A declaration in terms of Section 6 was made on 13th October, 1980. In
response to the notification issued to the claimants under Section 9 of the
Act, compensation at the rate of Rs. 40/- per square feet for the acquired
lands was claimed. Compensation ranging from Rs. 35/- to Rs. 60/- per
square meter was offered by the Land Acquisition Officer in terms of an
award dated 16th March, 1982 under Section 11 of the Act. An application
for reference was filed by the claimants under Section 18 of the Act
requiring the Land Acquisition Officer to refer the matter relating to
determination of the market value of the acquired lands to the Civil Court.
Before the Reference Court, the claimants initially claimed compensation at
the rate of Rs. 200 per square meter which was subsequently enhanced to Rs.

## Tasks and exercises:
**1.** Please transcribe everything in the land acquisition excerpt from "A declaration in" down to "the Civil Court.".
**2.** Using the land acquisition excerpt, decide whether each statement agrees with it, answering yes or no and quoting the words that settle it: (a) The Section 6 declaration was made on 13th October, 1980. (b) The Land Acquisition Officer's award was made under Section 18 of the Act. (c) Before the Reference Court, the claimants first claimed Rs. 200 per square meter.
The listing after this excerpt comes from a separate source.

## Data segment:
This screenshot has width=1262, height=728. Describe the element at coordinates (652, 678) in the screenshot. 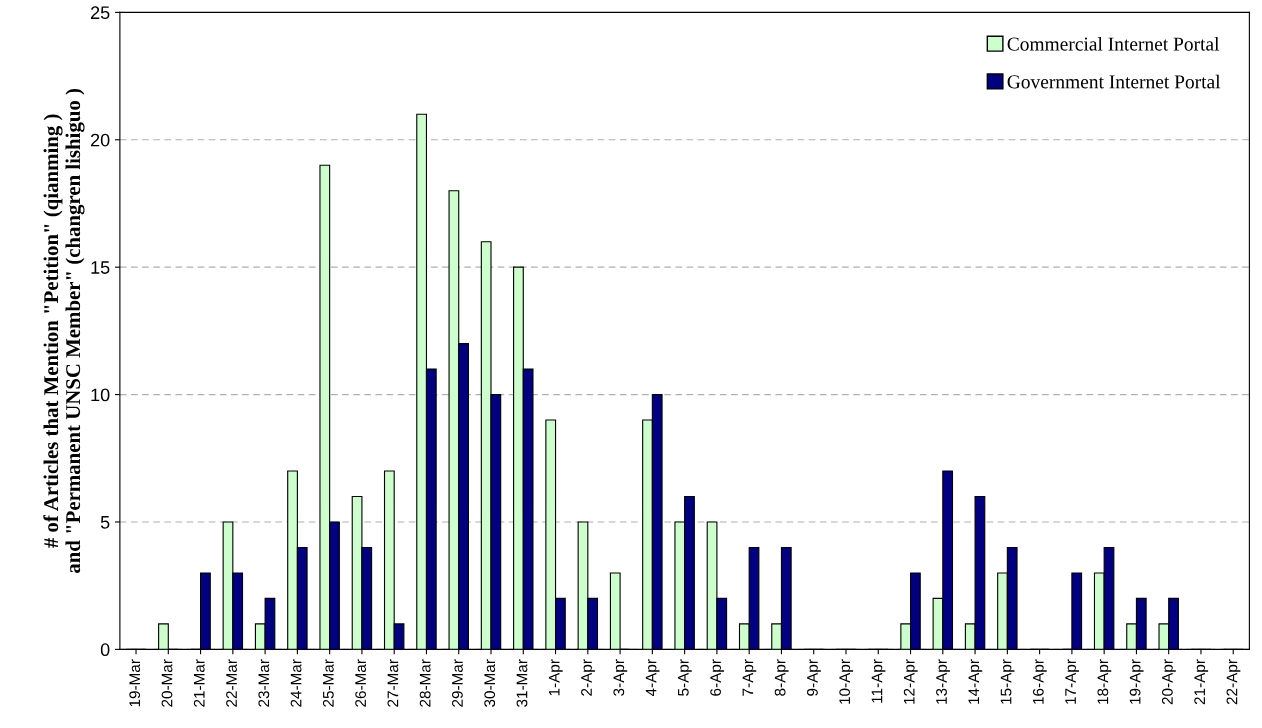

I see `x-tick-label: 4-Apr` at that location.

## Task-by-task outputs:
**1.**
A declaration in terms of Section 6 was made on 13th October, 1980. In
response to the notification issued to the claimants under Section 9 of the
Act, compensation at the rate of Rs. 40/- per square feet for the acquired
lands was claimed. Compensation ranging from Rs. 35/- to Rs. 60/- per
square meter was offered by the Land Acquisition Officer in terms of an
award dated 16th March, 1982 under Section 11 of the Act. An application
for reference was filed by the claimants under Section 18 of the Act
requiring the Land Acquisition Officer to refer the matter relating to
determination of the market value of the acquired lands to the Civil Court.

**2.**
(a) Yes: "A declaration in terms of Section 6 was made on 13th October, 1980."
(b) No: "an award dated 16th March, 1982 under Section 11 of the Act"
(c) Yes: "the claimants initially claimed compensation at the rate of Rs. 200 per square meter"